Tra queste due realtà irrompe il suo personaggio…
«Agata Renni non accetta la convenzione ipocrita ma deve accettarla. Una donna che non potrebbe ribellarsi al disegno prestabilito della sua condizione alto borghese, ma che compie una rivoluzione scegliendo l’incognita, decidendo di andarsene con un uomo bandito dalla società. Seguirà la persona vera che fa emergere una coscienza e una purezza in questa esistenza. Con coraggio abbandona tutto: madre, famiglia il benessere, una protezione».
Guidata da una grande regista…
«Una regista meravigliosa e di una semplicità estrema. Liliana viene dal cinema quindi ama andare in sottrazione rispetto alla materia alta di Pirandello. Ci ha chiesto una verità, di essere estremamente umani in una vicenda tutt’altro che umana e far arrivare quello che questi personaggi gridano dentro ma non hanno il coraggio di esternare. Non dà l’intonazione all’attore, ma ti spiega che cosa stai facendo, da dove arriva il tuo personaggio e dove non può andare, perché agisce in quella direzione. L’occhio di Liliana, che fa del realismo la sua forza, te lo senti sempre addosso, sai quando sei vero e quando non lo sei. Accoppiamento tra l’autore siciliano è una donna come la Cavani è un incontro molto forte e interessante».
Testi come questo trovano sempre meno spazio nei teatri italiani…
«Ci sono autori come Brancati, Aldo De Benedetti, un genio assoluto per la sua finezza intellettuale e la sua ironia colta, ma anche Viviani, che non vengono quasi più considerati, non vedono più luce. Il nostro patrimonio è immenso, ha una valenza fortissima, ma forse subiamo di più la fascinazione dello straniero, mentre avremo bisogno di operazioni dove la letteratura italiana venga riproposta. Noi sempre stati un po’ nemo propheta in patria».
Cosa la spinge a scegliere un lavoro, c’è qualcosa che deve necessariamente esserci?
«Una delle prime cose che cerco per fare questo mestiere e farlo bene è partire dal peso del personaggio, dal ruolo, se ha da raccontare qualcosa anche essendoci poco. E questo ruolo è uno dei meno parlati della mia vita teatrale, ma fortissima, quando parla incide, scalfisce nella pietra anche nella semplicità. E poi do peso al binomio testo-regia».
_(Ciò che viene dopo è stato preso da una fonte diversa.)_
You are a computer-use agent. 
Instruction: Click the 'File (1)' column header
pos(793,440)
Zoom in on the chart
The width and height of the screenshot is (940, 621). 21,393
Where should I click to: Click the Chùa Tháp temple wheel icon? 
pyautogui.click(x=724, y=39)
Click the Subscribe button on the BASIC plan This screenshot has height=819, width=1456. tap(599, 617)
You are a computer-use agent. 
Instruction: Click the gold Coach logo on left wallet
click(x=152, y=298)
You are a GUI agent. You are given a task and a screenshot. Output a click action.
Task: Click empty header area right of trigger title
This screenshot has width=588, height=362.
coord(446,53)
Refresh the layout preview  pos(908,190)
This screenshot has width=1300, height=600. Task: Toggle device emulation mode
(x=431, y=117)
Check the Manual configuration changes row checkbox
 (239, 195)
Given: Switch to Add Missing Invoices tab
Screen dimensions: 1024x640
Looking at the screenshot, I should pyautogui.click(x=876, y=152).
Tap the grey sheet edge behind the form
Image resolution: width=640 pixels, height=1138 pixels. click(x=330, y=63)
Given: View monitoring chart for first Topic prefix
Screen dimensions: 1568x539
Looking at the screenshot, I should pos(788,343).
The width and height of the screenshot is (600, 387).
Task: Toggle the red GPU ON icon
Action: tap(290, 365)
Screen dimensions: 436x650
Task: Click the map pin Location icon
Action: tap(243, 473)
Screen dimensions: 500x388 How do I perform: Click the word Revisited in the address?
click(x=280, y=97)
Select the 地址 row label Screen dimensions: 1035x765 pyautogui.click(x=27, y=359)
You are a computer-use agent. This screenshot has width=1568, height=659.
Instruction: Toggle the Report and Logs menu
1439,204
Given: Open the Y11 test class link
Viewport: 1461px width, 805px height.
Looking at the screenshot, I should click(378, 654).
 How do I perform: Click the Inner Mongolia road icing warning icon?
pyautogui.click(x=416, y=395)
Ha iniziato da giovanissima, ma quando ha capito che non era più un gioco quello che stava facendo?
«Sono sempre stata una bambina sempre più grande della mia età per gli accadimenti che si sono inseguiti nella mia vita. Non ho mai avuto il fare questo lavoro con l’incoscienza di una bambina, ma sempre consapevole che stavo facendo un gioco molto serio, sapevo a cosa andavo incontro. Per il mio esordio al cinema con il film Colpo di fulmine di Marco Risi, c’erano tante aspettative, pur vivendola con la leggerezza dell’età. Ho capito fin da subito che era quello che mi piaceva fare».
È vero che sono sparite le icone nel cinema di oggi?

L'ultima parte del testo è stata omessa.